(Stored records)
┏━━
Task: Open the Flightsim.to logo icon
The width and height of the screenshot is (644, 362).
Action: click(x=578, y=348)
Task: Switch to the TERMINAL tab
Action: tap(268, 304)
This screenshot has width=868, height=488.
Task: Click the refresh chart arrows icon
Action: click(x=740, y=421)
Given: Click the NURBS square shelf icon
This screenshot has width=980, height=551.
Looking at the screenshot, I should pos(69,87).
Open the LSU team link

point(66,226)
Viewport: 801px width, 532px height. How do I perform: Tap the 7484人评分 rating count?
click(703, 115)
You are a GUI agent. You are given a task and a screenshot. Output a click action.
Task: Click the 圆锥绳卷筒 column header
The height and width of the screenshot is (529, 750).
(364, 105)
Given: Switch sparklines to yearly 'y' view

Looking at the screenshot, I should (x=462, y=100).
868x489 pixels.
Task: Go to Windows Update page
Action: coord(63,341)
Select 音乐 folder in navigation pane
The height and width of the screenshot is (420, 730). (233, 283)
┗━━
### Required work:
Every entry above should be given again exactly as shown.

### Exercise answer:
Task: Open the Flightsim.to logo icon
The width and height of the screenshot is (644, 362).
Action: click(x=578, y=348)
Task: Switch to the TERMINAL tab
Action: tap(268, 304)
This screenshot has width=868, height=488.
Task: Click the refresh chart arrows icon
Action: click(x=740, y=421)
Given: Click the NURBS square shelf icon
This screenshot has width=980, height=551.
Looking at the screenshot, I should pos(69,87).
Open the LSU team link

point(66,226)
Viewport: 801px width, 532px height. How do I perform: Tap the 7484人评分 rating count?
click(703, 115)
You are a GUI agent. You are given a task and a screenshot. Output a click action.
Task: Click the 圆锥绳卷筒 column header
The height and width of the screenshot is (529, 750).
(364, 105)
Given: Switch sparklines to yearly 'y' view

Looking at the screenshot, I should (x=462, y=100).
868x489 pixels.
Task: Go to Windows Update page
Action: coord(63,341)
Select 音乐 folder in navigation pane
The height and width of the screenshot is (420, 730). (233, 283)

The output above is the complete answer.